---------- Fragmento del texto ----------
Bilal tenía 4 años cuando encontró a Toti, en un país distinto, uno más verde, donde la vida parecía abundante.
Shah, el abuelo de Bilal, se había instalado en la zona de Hashtnaghar en el noroeste de Pakistán, luego de escapar de su hogar en la provincia de Kunar poco después de que los soviéticos invadieron Afganistán. Cultivaba tomates y calabacines. A lo largo de treinta años, su familia se volvió grande.
Bilal había acompañado a su padre, Jamshed, a los campos el día en que vieron al perico, sobre la rama de un álamo.
“Mi padre sacudió la rama. Toti se cayó y yo le tiré mi bufanda encima”, recordó Bilal.
¿Qué tan grande era Toti?
“Era un bebé, así de grande”, dijo Bilal, juntando sus pequeños dedos.
Bilal y Toti eran inseparables: juntos en casa, juntos en el campo, juntos cuando Bilal estaba afuera jugando con otros niños.
“Tenía diez amigos: Noor Agha, Khan, Mano”, dijo Bilal. “Hacíamos casas”.
Las únicas veces en que Bilal bajaba a Toti de su hombro era para darle granos y cacahuates o para poner la jaula del ave bajo su cama por las noches.
Después tuvieron que mudarse. Para algunos refugiados, ni treinta años en un solo lugar son suficientes para echar raíces en un nuevo hogar.
Durante casi dos semanas después de que se habían instalado en Nangarhar, Jamshed, el padre de Bilal, intentó encontrar trabajo. Sin embargo, cada día, regresaba sin haber encontrado nada más que deudas nuevas.
Un día, Jamshed se vino abajo. “Debemos saldar todas estas deudas. Cuando te veo así de preocupado, no me gusta”, le dijo Jamshed a Shah, según recuerda. “Padre, ¿me das permiso?”. Así, Jamshed se unió al Ejército y lo enviaron al intranquilo sur. Una guerra que cobra cerca de cincuenta vidas de todos los bandos cada día requiere sangre nueva.
Para Bilal, la nueva vida no era fácil. Su abuela murió de diabetes ahí. No tenía muchos amigos con quienes jugar. Sus tres hermanas son pequeñas y una de ellas, Lalmina, está discapacitada por una enfermedad que podría ser polio, según pensaba la familia.
---------- Conjunto de líneas ----------
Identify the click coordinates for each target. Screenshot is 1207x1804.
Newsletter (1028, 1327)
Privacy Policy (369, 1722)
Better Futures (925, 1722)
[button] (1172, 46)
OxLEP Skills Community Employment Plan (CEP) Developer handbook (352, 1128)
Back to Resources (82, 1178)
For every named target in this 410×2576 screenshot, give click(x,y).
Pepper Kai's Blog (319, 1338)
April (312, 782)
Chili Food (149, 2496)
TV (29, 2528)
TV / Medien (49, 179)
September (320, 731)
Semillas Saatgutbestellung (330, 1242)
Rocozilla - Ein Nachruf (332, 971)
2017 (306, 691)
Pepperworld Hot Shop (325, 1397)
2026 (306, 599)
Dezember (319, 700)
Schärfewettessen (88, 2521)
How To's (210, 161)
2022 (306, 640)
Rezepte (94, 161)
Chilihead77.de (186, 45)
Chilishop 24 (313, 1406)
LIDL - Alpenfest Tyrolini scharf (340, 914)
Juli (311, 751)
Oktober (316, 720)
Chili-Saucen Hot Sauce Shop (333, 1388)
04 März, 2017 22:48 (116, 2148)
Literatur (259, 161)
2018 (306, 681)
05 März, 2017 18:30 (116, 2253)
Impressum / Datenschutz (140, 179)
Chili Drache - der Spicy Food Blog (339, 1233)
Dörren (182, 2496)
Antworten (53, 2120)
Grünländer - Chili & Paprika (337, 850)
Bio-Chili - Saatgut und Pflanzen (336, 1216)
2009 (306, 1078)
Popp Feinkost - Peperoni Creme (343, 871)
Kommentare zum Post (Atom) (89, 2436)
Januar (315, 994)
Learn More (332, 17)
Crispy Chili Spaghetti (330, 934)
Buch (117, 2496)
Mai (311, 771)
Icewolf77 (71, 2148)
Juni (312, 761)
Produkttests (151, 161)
----------
[Explorar el material]
**A)** Cambia "álamo" por "sauce" en la parte del texto sobre Bilal y Toti que abre con las palabras "Bilal tenía 4" y cierra con "de un álamo.", y escribe esa parte con el cambio.
**B)** Continúa el texto sobre Bilal y Toti a partir de su última oración.

[Resultados por tarea]
**A)**
Bilal tenía 4 años cuando encontró a Toti, en un país distinto, uno más verde, donde la vida parecía abundante.
Shah, el abuelo de Bilal, se había instalado en la zona de Hashtnaghar en el noroeste de Pakistán, luego de escapar de su hogar en la provincia de Kunar poco después de que los soviéticos invadieron Afganistán. Cultivaba tomates y calabacines. A lo largo de treinta años, su familia se volvió grande.
Bilal había acompañado a su padre, Jamshed, a los campos el día en que vieron al perico, sobre la rama de un sauce.

**B)**
“Estaba asustado aquí. Mis amigos no estaban aquí; se quedaron allá”, dijo Bilal. “Me enfermé; los ojos me dolían y tenía fiebre. El médico me dio pastillas”. No obstante, Bilal tenía a Toti. Todo el día, el ave se posaba sobre su hombro y ambos subían la montaña detrás de su nueva casa y se quedaban ahí durante horas.
“Toti, Toti”, Bilal le decía al ave.
“¡Toti!”, respondía el ave.
Una noche hace casi dos meses, Bilal puso a Toti en la jaula y, como cada noche, la deslizó bajo su cama. Cuando despertó en la mañana, Toti estaba en el suelo de la jaula, inmóvil.
“Le envié la foto a mi papá por internet. Le dije: ‘Toti está muerto’”, dijo Bilal. “Me respondió: ‘Cuando llegue a casa, te compraré otro’”.
Es difícil saber qué pudo haberle pasado a Toti. El abuelo de Bilal dice que fue el cambio de clima en Afganistán, la misma razón que explica la muerte de las dos palomas y los cuarenta pollos.
“Las jaulas están vacías”, dijo Shah.
La muerte de Toti fue devastadora para Bilal. Había perdido al amigo que lo ayudaba a soportar los días. Pero, con el tiempo, llegaría algo de consuelo.
A veinte minutos de la casa de Bilal, Asadullah Safi daba clases todos los días en su casa. Un grupo estaba financiando la escuela improvisada. Bilal comenzó a asistir casi al final de ese programa, acompañado de Yasir, un familiar que le agradaba. No tenía documentos oficiales, así que no pudieron registrarlo como estudiante regular.
A diferencia del resto de los treinta niños, no tenía libros ni mochila. Sin embargo, cuando uno de esos niños abandonó el curso, la familia devolvió la mochila y los libros, y Safi se los dio a Bilal. Registrado con el nombre de alguien más, comenzó a aprender. Bilal ya no está solo (de hecho, hay un par de niños más que se llaman Bilal en la clase). Ahora corre y juega.
En una grieta de la pared que está afuera de su habitación, Bilal puso algunas plumas de Toti, una ofrenda para un pequeño amigo.